Reading text:

· · · · · · ·

Saturday, September 14, 2019

"This man welcomes sinners..."

Readings: Ex 32:7-11.13-14; Ps 51:3-4.12-13.17.19; 1 Tim 1:12-17; Luke 15:1-32

Today's Gospel is about how God, being the Good Shepherd and, more importantly, the Good Father, goes in search of those who are lost, those who are broken, those who need healing. In other words, God seeks out people like me. In our rush to get to the Parable of the Prodigal Son we often over look the context of the three parables that comprise our Gospel reading for this Sunday.

The context is the scribes and Pharisees, noticing how Jesus draws the "tax collectors and sinners" to himself, complain. Their compliant? "This man welcomes sinners and eats with them." It is the importance of welcoming sinners that prompts Jesus to teach three parables in succession. Each of the parables presents a different way of explaining why he welcomes sinners. It is with the Parable of the Prodigal that importance turns into necessity. It becomes necessity because welcoming sinners and inviting them to the Wedding Feast of the Lamb is the very nature of God.

There's probably no passage in all of the Sacred Scriptures that provides us with a more beautiful, that is, truer picture of God the Father than the Parable of the Prodigal Son. This is God, the God of Israel. This is the One God, living and true. The God who is love (1 John 4:8.16). Worshiping any other God is rank idolatry. The God worshiped by those who think they earn God's favor through what they call obedience is perhaps the most pernicious idol there is, making the Golden Calf from our first reading seem benign by comparison. God loves you as you are because God loves that you are. After all, God made you out of love in order to love.

· · · · · · ·

List every scripture citation given on the "Readings:" line of the reflection on welcoming sinners. The lines that come next have no connection to the reflection above.

· · · · · · ·

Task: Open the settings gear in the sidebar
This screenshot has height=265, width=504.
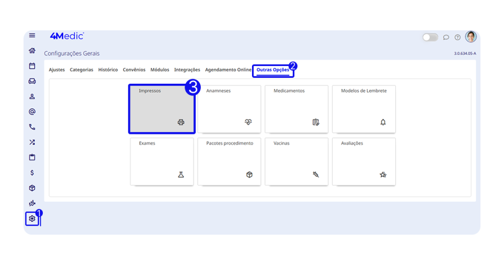Action: pos(32,218)
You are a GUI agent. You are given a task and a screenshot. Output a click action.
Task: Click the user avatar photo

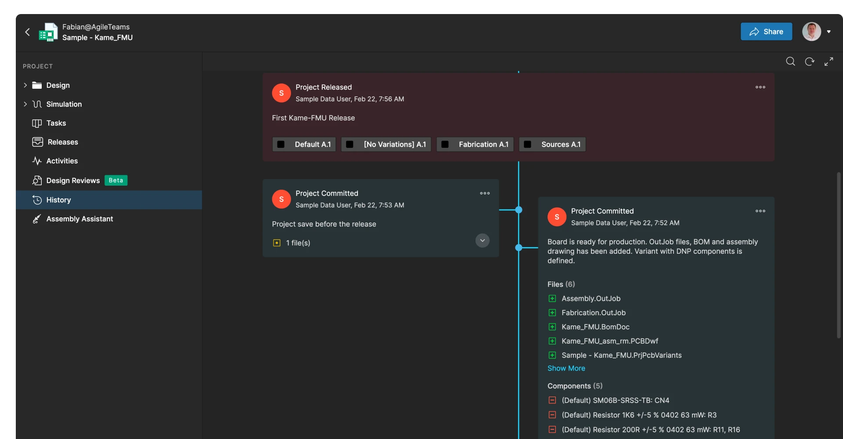pos(811,32)

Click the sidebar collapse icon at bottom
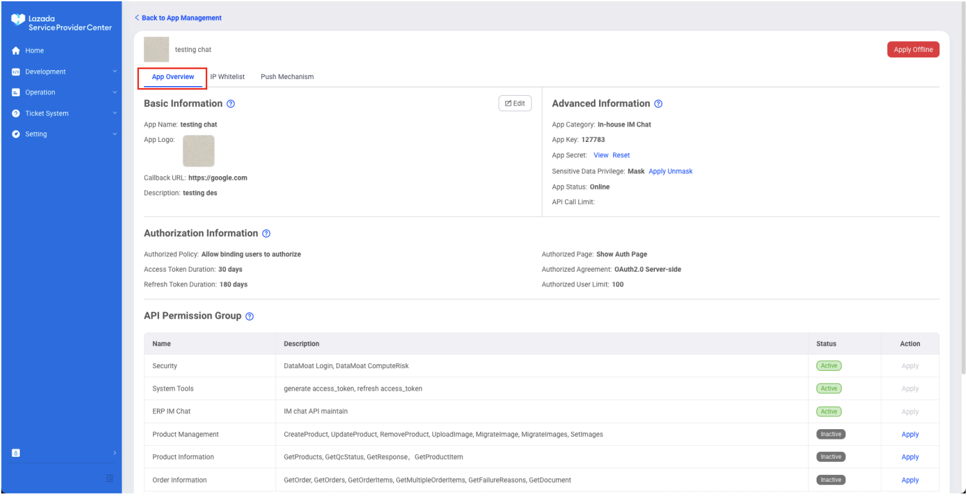pos(109,478)
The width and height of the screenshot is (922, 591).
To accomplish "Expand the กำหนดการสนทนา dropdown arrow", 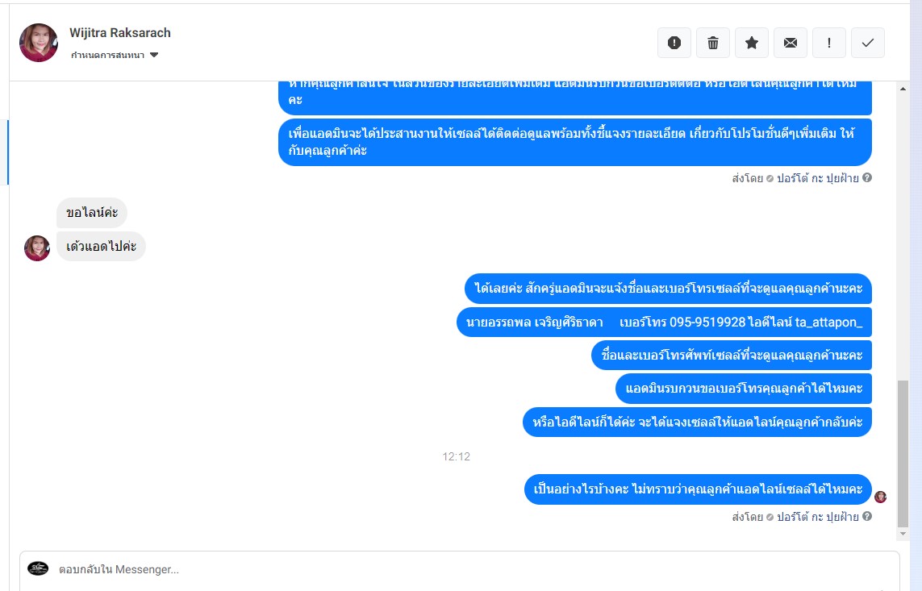I will [154, 55].
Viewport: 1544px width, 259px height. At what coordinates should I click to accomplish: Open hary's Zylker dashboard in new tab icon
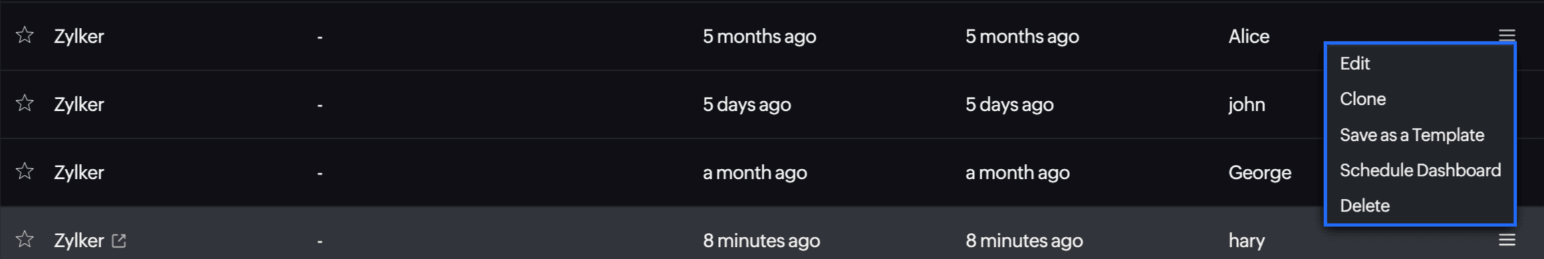119,240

· · · · · · ·

Output below:
- Ex 32:7-11.13-14
- Ps 51:3-4.12-13.17.19
- 1 Tim 1:12-17
- Luke 15:1-32